MATERIAL FOR THE TASK >>

•••

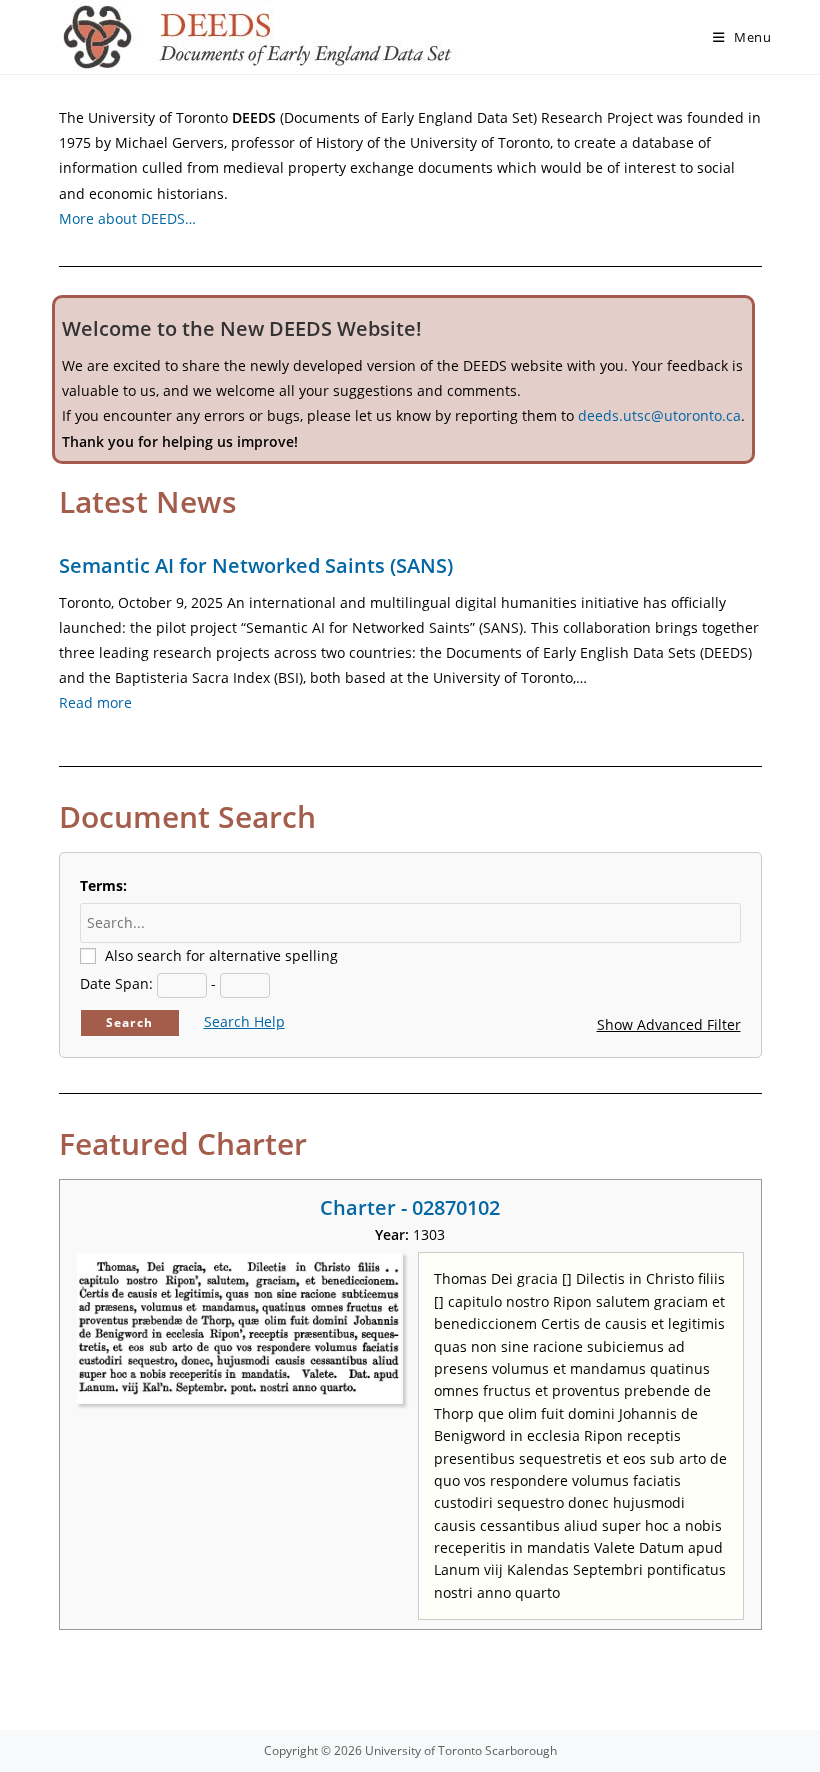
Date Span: (116, 983)
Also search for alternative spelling (221, 955)
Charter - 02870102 (410, 1207)
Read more (95, 702)
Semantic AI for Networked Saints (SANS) (256, 565)
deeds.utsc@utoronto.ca (659, 415)
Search (129, 1022)
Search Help (244, 1021)
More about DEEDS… (127, 218)
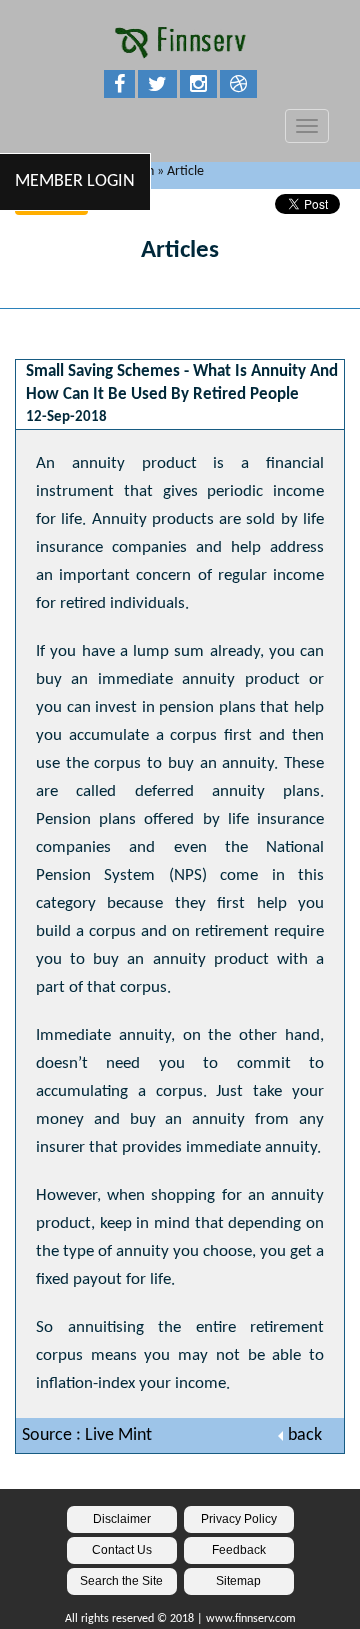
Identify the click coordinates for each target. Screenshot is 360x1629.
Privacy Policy (239, 1519)
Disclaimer (122, 1519)
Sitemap (238, 1581)
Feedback (239, 1550)
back (305, 1435)
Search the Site (121, 1581)
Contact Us (122, 1550)
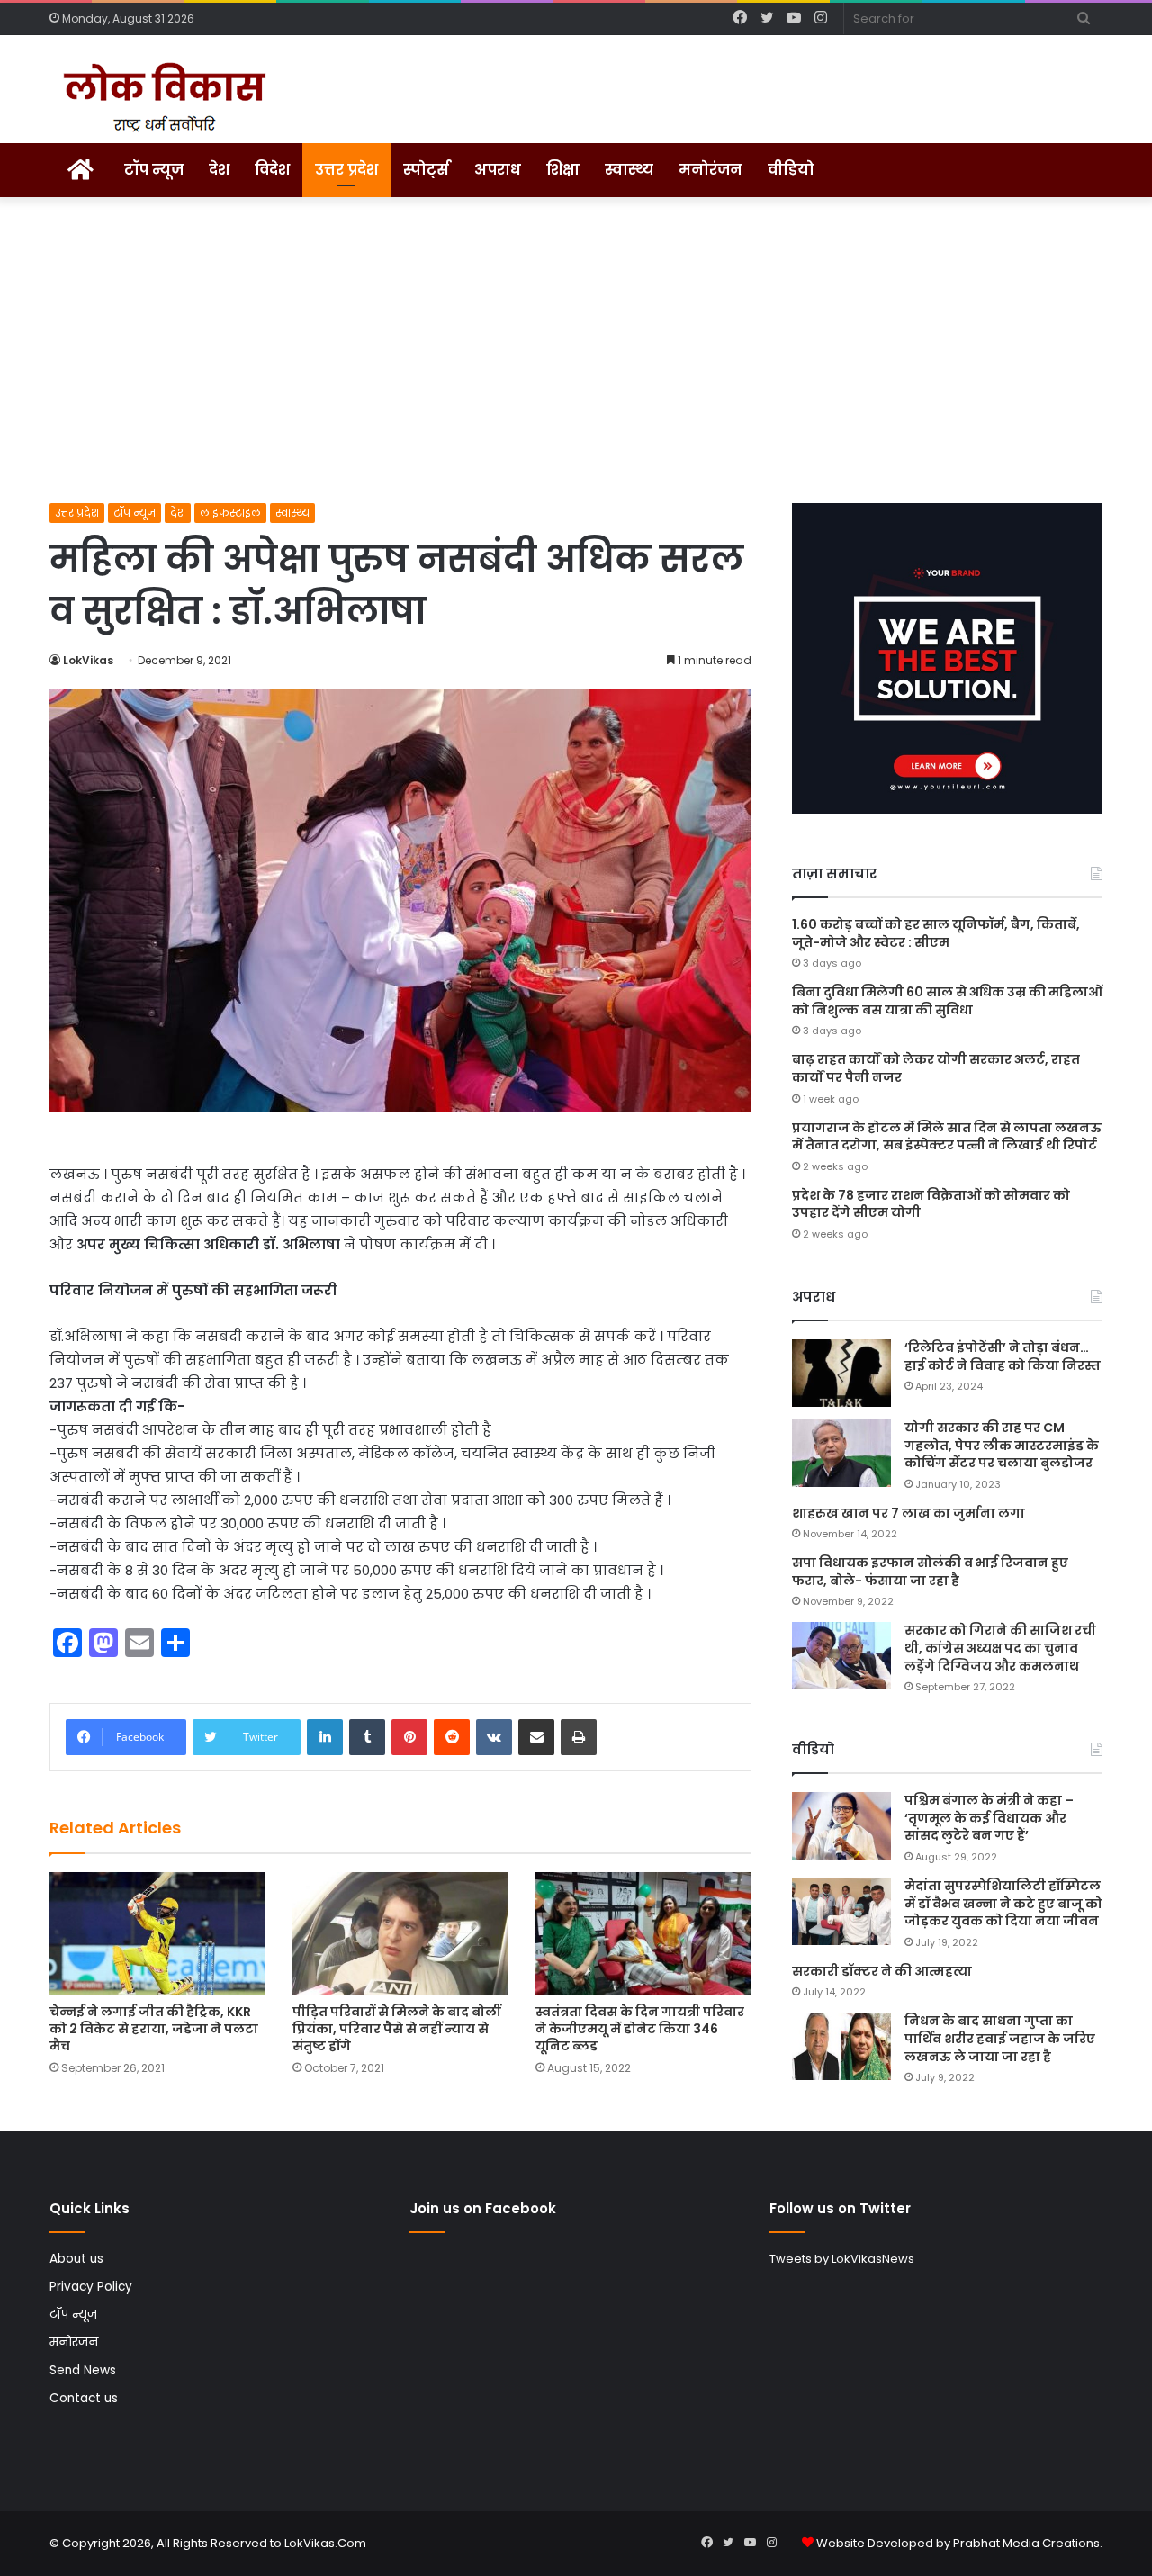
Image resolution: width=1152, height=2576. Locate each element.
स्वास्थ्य (629, 169)
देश (219, 169)
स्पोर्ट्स (426, 169)
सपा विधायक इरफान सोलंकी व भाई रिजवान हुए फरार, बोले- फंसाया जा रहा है (930, 1572)
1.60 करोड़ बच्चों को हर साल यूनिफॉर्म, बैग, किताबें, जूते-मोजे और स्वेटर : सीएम (936, 933)
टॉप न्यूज (154, 169)
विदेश (272, 169)
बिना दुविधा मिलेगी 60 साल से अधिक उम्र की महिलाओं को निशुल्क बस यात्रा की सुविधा (947, 1001)
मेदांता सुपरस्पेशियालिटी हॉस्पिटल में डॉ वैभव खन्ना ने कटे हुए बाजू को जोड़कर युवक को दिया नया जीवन (1003, 1903)
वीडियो (791, 169)
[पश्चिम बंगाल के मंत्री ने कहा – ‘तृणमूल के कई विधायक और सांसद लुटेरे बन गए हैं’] (841, 1826)
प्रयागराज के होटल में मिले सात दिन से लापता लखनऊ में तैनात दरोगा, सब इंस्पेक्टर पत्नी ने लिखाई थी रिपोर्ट (947, 1137)
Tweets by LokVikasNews (842, 2258)
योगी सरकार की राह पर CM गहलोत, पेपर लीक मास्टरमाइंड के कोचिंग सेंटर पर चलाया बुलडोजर (1001, 1445)
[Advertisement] (576, 350)
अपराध (497, 169)
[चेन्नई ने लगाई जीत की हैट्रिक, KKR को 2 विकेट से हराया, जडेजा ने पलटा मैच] (158, 1933)
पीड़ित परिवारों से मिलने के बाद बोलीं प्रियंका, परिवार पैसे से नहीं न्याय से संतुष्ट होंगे (396, 2029)
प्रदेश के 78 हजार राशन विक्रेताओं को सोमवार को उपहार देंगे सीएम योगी (931, 1204)
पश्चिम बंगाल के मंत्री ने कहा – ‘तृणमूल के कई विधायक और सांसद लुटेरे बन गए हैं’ (989, 1817)
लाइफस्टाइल (230, 512)
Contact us (84, 2398)
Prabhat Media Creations (1026, 2543)
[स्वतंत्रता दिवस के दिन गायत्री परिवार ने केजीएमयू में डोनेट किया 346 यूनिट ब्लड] (644, 1933)
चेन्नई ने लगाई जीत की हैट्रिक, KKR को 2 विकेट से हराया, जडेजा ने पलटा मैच (154, 2029)
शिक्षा (563, 169)
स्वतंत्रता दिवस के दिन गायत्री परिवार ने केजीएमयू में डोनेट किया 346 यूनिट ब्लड (640, 2029)
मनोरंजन (710, 169)
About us (77, 2258)
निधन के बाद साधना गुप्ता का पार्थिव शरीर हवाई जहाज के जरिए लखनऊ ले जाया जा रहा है (999, 2038)
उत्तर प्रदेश (346, 169)
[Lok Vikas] (162, 98)
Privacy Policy (91, 2286)
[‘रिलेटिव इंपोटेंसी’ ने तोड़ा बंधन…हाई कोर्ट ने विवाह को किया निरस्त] (841, 1373)
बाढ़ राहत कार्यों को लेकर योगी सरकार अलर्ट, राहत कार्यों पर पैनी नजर (936, 1068)
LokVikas (88, 660)
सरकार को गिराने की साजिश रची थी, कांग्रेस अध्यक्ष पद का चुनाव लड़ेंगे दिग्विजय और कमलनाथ (1000, 1647)
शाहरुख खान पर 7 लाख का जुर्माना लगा (908, 1513)
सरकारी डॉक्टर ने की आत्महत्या (882, 1971)
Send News (83, 2370)
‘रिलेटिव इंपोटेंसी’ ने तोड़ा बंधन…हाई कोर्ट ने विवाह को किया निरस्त (1002, 1356)
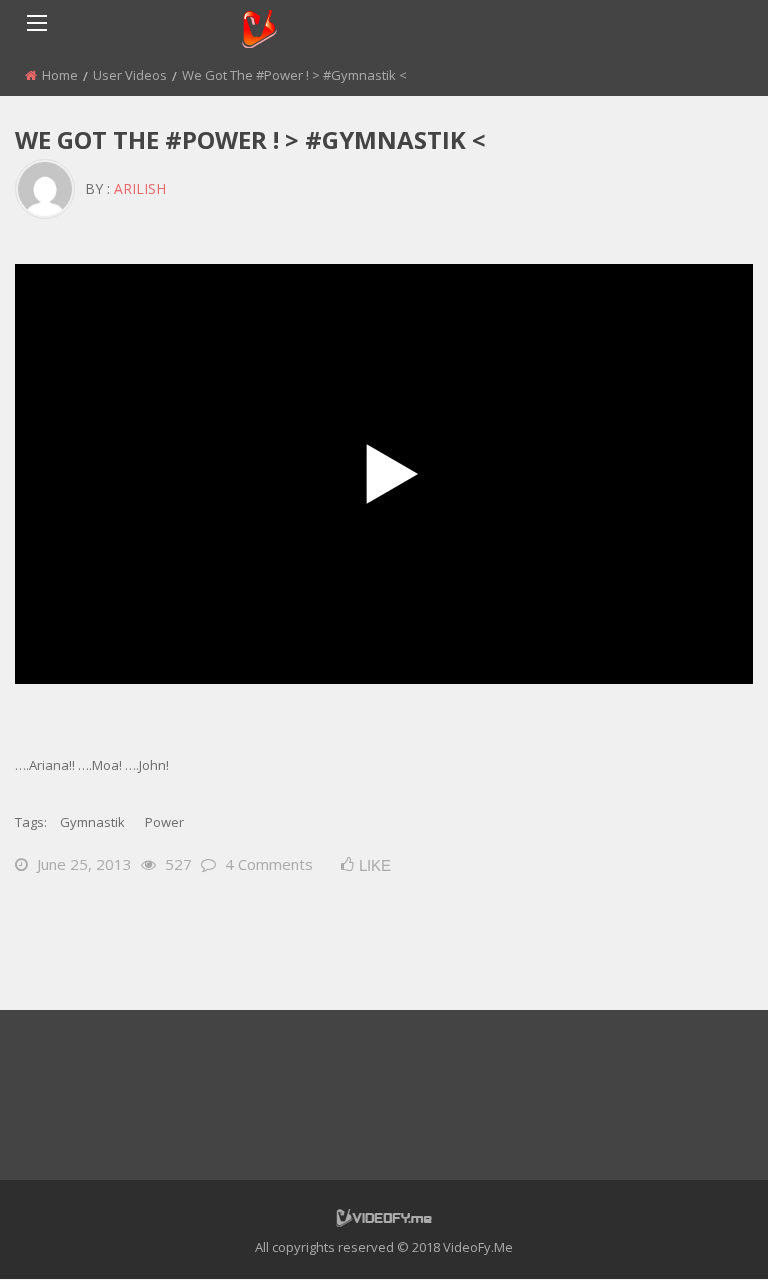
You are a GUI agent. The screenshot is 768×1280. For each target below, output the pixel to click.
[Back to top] (703, 1235)
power (164, 822)
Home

•••

CHALLENGE >> Recast every line of the rows above as a Markdown table with the columns Number and Line. Leave out blank lines and the pictures.

RIGHT ANSWER >>
| Number | Line |
|---|---|
| 1 | Date Span: (116, 983) |
| 2 | Also search for alternative spelling (221, 955) |
| 3 | Charter - 02870102 (410, 1207) |
| 4 | Read more (95, 702) |
| 5 | Semantic AI for Networked Saints (SANS) (256, 565) |
| 6 | deeds.utsc@utoronto.ca (659, 415) |
| 7 | Search (129, 1022) |
| 8 | Search Help (244, 1021) |
| 9 | More about DEEDS… (127, 218) |
| 10 | Identify the click coordinates for each target. Screenshot is 360x1629. |
| 11 | Privacy Policy (239, 1519) |
| 12 | Disclaimer (122, 1519) |
| 13 | Sitemap (238, 1581) |
| 14 | Feedback (239, 1550) |
| 15 | back (305, 1435) |
| 16 | Search the Site (121, 1581) |
| 17 | Contact Us (122, 1550) |
| 18 | Image resolution: width=1152, height=2576. Locate each element. |
| 19 | स्वास्थ्य (629, 169) |
| 20 | देश (219, 169) |
| 21 | स्पोर्ट्स (426, 169) |
| 22 | सपा विधायक इरफान सोलंकी व भाई रिजवान हुए फरार, बोले- फंसाया जा रहा है (930, 1572) |
| 23 | 1.60 करोड़ बच्चों को हर साल यूनिफॉर्म, बैग, किताबें, जूते-मोजे और स्वेटर : सीएम (936, 933) |
| 24 | टॉप न्यूज (154, 169) |
| 25 | विदेश (272, 169) |
| 26 | बिना दुविधा मिलेगी 60 साल से अधिक उम्र की महिलाओं को निशुल्क बस यात्रा की सुविधा (947, 1001) |
| 27 | मेदांता सुपरस्पेशियालिटी हॉस्पिटल में डॉ वैभव खन्ना ने कटे हुए बाजू को जोड़कर युवक को दिया नया जीवन (1003, 1903) |
| 28 | वीडियो (791, 169) |
| 29 | [पश्चिम बंगाल के मंत्री ने कहा – ‘तृणमूल के कई विधायक और सांसद लुटेरे बन गए हैं’] (841, 1826) |
| 30 | प्रयागराज के होटल में मिले सात दिन से लापता लखनऊ में तैनात दरोगा, सब इंस्पेक्टर पत्नी ने लिखाई थी रिपोर्ट (947, 1137) |
| 31 | Tweets by LokVikasNews (842, 2258) |
| 32 | योगी सरकार की राह पर CM गहलोत, पेपर लीक मास्टरमाइंड के कोचिंग सेंटर पर चलाया बुलडोजर (1001, 1445) |
| 33 | [Advertisement] (576, 350) |
| 34 | अपराध (497, 169) |
| 35 | [चेन्नई ने लगाई जीत की हैट्रिक, KKR को 2 विकेट से हराया, जडेजा ने पलटा मैच] (158, 1933) |
| 36 | पीड़ित परिवारों से मिलने के बाद बोलीं प्रियंका, परिवार पैसे से नहीं न्याय से संतुष्ट होंगे (396, 2029) |
| 37 | प्रदेश के 78 हजार राशन विक्रेताओं को सोमवार को उपहार देंगे सीएम योगी (931, 1204) |
| 38 | पश्चिम बंगाल के मंत्री ने कहा – ‘तृणमूल के कई विधायक और सांसद लुटेरे बन गए हैं’ (989, 1817) |
| 39 | लाइफस्टाइल (230, 512) |
| 40 | Contact us (84, 2398) |
| 41 | Prabhat Media Creations (1026, 2543) |
| 42 | [स्वतंत्रता दिवस के दिन गायत्री परिवार ने केजीएमयू में डोनेट किया 346 यूनिट ब्लड] (644, 1933) |
| 43 | चेन्नई ने लगाई जीत की हैट्रिक, KKR को 2 विकेट से हराया, जडेजा ने पलटा मैच (154, 2029) |
| 44 | शिक्षा (563, 169) |
| 45 | स्वतंत्रता दिवस के दिन गायत्री परिवार ने केजीएमयू में डोनेट किया 346 यूनिट ब्लड (640, 2029) |
| 46 | मनोरंजन (710, 169) |
| 47 | About us (77, 2258) |
| 48 | निधन के बाद साधना गुप्ता का पार्थिव शरीर हवाई जहाज के जरिए लखनऊ ले जाया जा रहा है (999, 2038) |
| 49 | उत्तर प्रदेश (346, 169) |
| 50 | [Lok Vikas] (162, 98) |
| 51 | Privacy Policy (91, 2286) |
| 52 | [‘रिलेटिव इंपोटेंसी’ ने तोड़ा बंधन…हाई कोर्ट ने विवाह को किया निरस्त] (841, 1373) |
| 53 | बाढ़ राहत कार्यों को लेकर योगी सरकार अलर्ट, राहत कार्यों पर पैनी नजर (936, 1068) |
| 54 | LokVikas (88, 660) |
| 55 | सरकार को गिराने की साजिश रची थी, कांग्रेस अध्यक्ष पद का चुनाव लड़ेंगे दिग्विजय और कमलनाथ (1000, 1647) |
| 56 | शाहरुख खान पर 7 लाख का जुर्माना लगा (908, 1513) |
| 57 | सरकारी डॉक्टर ने की आत्महत्या (882, 1971) |
| 58 | Send News (83, 2370) |
| 59 | ‘रिलेटिव इंपोटेंसी’ ने तोड़ा बंधन…हाई कोर्ट ने विवाह को किया निरस्त (1002, 1356) |
| 60 | You are a GUI agent. The screenshot is 768×1280. For each target below, output the pixel to click. |
| 61 | [Back to top] (703, 1235) |
| 62 | power (164, 822) |
| 63 | Home |